The newly-implemented tax reform has taken the nation by storm in the last few days. If social media posts are to go by, GST is the second most misunderstood thing after the Duckworth-Lewis method in cricket. If we look at the trends of various top B-school selection processes, understanding GST becomes of paramount importance since recent major ecomonic decisions tend to show up regularly in the GD/PI process of Bschools. So in this article, we try to simplify GST, so that you are prepared to answer any GST-related questions during GDPIs.
By now, we all have gone through a lot of newspapers articles, regarding GST and yet fail to comprehend its actual meaning. Even though PM Narendra Modi termed it as a “a good & simple tax”, yet he himself quoted Albert Einstein, as the master physicist told his tax-accountant “If there is something in this world that is difficult to understand, it is income tax.” What our respected PM wanted to convey is that the purpose of GST is to do away with a tax-on-tax system that was prevailing before.
So, on a broad level, we now have a comprehensive, destination-based & a more structured tax system as that of foreign countries. You will be surprised to know that 159 countries of the world already have this system in place. Currently, Indian taxation system is composed of two main types of taxes- Direct and Indirect. While direct taxes impose the liability directly on the person, the indirect taxes can be passed on to someone else. GST intends to replace all the indirect taxes (VAT/sales tax, excise duty etc.).
The following illustration explains the difference between old & new system:
(Assume the rate of tax is 10% & there is no profit /loss)

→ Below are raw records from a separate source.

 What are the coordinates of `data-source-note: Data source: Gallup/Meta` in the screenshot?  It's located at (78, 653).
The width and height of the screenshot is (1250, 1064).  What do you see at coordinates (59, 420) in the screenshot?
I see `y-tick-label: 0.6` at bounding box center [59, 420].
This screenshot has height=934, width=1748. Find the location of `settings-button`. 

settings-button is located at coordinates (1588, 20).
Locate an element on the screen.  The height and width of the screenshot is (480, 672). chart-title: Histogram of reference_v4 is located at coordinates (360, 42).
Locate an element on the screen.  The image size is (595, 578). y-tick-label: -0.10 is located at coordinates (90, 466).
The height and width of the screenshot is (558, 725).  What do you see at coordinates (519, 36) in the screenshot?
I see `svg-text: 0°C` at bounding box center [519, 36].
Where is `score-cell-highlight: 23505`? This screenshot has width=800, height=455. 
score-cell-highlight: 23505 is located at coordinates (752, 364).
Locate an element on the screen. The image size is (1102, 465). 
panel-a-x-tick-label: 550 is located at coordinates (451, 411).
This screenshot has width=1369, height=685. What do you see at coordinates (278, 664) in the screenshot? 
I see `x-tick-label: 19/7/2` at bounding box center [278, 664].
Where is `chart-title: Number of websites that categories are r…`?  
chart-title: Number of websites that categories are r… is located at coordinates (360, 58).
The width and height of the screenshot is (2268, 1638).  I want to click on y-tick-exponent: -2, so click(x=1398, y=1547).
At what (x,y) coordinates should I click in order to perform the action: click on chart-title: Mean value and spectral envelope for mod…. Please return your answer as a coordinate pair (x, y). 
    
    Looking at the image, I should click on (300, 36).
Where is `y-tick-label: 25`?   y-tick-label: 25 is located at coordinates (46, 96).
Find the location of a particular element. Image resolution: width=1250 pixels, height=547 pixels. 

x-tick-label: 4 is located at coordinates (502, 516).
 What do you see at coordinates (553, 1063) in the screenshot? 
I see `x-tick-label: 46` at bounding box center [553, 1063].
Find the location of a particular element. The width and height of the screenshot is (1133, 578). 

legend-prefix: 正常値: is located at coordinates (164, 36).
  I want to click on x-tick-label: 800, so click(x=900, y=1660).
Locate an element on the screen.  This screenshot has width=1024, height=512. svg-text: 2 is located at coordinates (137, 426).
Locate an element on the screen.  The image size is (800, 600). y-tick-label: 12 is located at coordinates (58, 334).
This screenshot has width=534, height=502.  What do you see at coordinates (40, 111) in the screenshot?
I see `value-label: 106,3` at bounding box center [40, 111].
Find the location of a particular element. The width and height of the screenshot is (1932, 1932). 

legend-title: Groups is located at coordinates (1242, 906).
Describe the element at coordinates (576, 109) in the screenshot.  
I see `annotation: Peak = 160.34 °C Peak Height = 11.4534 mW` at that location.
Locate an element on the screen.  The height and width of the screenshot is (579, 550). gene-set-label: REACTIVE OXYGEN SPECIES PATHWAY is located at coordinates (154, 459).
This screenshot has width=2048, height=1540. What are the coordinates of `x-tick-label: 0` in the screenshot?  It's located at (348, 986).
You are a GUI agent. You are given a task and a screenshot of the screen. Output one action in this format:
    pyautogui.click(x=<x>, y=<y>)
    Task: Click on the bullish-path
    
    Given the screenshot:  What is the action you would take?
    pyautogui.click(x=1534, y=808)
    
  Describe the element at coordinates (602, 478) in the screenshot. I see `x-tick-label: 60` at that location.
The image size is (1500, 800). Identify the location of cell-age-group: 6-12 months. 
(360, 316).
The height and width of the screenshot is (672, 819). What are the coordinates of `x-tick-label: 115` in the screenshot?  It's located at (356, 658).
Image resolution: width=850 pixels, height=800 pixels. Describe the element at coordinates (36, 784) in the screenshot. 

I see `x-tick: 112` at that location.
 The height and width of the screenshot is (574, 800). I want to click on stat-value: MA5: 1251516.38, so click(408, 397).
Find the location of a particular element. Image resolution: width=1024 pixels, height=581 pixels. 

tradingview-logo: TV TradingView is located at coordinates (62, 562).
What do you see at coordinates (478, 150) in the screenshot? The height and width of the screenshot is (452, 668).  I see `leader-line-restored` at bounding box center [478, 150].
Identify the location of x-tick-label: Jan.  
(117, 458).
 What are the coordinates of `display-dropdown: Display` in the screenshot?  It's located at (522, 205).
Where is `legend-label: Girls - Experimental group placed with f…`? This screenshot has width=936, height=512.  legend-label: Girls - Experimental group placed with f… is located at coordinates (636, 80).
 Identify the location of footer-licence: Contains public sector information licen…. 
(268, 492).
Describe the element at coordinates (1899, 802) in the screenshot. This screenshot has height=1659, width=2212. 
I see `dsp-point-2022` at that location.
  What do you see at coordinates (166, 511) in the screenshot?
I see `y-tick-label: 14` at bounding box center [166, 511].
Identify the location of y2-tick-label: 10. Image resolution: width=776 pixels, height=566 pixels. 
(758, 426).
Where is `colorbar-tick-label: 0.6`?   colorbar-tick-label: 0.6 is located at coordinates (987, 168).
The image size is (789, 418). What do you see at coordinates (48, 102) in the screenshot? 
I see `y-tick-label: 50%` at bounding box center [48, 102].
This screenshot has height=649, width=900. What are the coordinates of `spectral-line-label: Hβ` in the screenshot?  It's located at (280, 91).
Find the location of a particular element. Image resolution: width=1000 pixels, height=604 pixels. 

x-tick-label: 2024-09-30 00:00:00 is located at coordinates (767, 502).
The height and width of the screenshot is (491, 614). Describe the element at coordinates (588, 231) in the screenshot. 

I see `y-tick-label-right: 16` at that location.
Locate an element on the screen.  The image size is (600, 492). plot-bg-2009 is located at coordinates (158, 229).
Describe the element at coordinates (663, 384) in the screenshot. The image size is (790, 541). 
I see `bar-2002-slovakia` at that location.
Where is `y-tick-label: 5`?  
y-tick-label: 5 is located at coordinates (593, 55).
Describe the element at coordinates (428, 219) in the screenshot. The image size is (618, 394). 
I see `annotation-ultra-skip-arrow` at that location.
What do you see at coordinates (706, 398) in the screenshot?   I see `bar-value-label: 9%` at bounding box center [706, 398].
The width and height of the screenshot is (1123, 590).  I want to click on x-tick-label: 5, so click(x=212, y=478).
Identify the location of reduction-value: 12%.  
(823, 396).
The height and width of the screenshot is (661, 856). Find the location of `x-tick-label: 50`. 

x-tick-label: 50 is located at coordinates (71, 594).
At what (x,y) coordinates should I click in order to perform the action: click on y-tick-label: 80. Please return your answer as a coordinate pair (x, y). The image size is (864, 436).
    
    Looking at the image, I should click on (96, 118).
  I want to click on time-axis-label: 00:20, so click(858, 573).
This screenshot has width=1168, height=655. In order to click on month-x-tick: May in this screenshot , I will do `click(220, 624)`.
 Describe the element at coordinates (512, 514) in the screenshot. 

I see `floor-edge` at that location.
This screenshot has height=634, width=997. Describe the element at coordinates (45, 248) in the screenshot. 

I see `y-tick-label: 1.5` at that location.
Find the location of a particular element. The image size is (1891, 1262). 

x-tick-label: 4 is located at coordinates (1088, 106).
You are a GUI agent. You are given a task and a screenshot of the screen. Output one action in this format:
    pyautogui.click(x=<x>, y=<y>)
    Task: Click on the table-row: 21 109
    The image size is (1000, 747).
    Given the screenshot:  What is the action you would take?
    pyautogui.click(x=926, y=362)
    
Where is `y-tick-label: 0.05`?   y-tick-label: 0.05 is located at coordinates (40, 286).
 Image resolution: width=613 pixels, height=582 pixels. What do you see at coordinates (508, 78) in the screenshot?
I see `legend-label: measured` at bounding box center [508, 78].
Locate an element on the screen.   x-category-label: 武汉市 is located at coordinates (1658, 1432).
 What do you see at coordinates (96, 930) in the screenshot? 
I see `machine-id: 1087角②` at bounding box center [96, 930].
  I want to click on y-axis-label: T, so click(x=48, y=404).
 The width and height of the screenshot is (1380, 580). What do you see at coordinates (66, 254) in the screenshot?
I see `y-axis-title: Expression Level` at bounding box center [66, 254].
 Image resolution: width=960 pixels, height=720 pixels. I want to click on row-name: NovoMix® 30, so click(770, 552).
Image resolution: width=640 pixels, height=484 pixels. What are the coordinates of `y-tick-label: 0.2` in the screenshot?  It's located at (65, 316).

As you can see, in the old taxation regime, the tax burden was passed on at every stage, thus the name ‘Cascading Effect of Taxes’ or ‘tax-on-tax’ system. The value of the item keeps on incrementing at every stage. In the case of Goods and Services Tax, the individual who has paid a tax already can claim credit for tax paid in acquiring input. Eg: Rs. 10 becomes input credit for wholesaler
- GST is implemented in three components:
- CGST (Central GST): The revenue will be collected by the central government.
- SGST (State GST): The revenue will be collected by the state governments for intra-state trade.
- IGST (Integrated/Inter-state GST): The revenue will be collected by the central government for inter-state trade.
- The effect of GST on the prices of goods and services depends on the item in question, the respective State governments and how they control prices of essential commodities. E.g. if the State government offers a subsidy on a product, it may be sold at cheaper rates.
- GST intends to boost exports, investments and make them more competitive. It presents a level-playing field for producers and consumers. Also, it facilitates ease of doing business inter-state as well as intra-state.
- GST is being applied in the following slabs:
- 5%: Economy class travel in airlines, goods transport, tea, edible oils, spices, items of mass consumption etc.
- 12%: Business class travel in airlines, processed food, Non-AC restaurants etc.
- 18%: AC restaurants, Telecom & IT services, financial services, hotels with tariff between Rs. 2500-5000 etc.
- 28%: cinema & entertainment, hotels with tariff above Rs 5000, cars etc.
Almost 80% of items fall below or within 18% GST slab.
GST exempt: healthcare, education, local train & metro, hotels with tariff under Rs. 1000, 50% of basic commodities (eggs, cereals, meat etc.), poultry other than horses etc.
Therefore, GST is set to revolutionize as well as simplify the tax structure.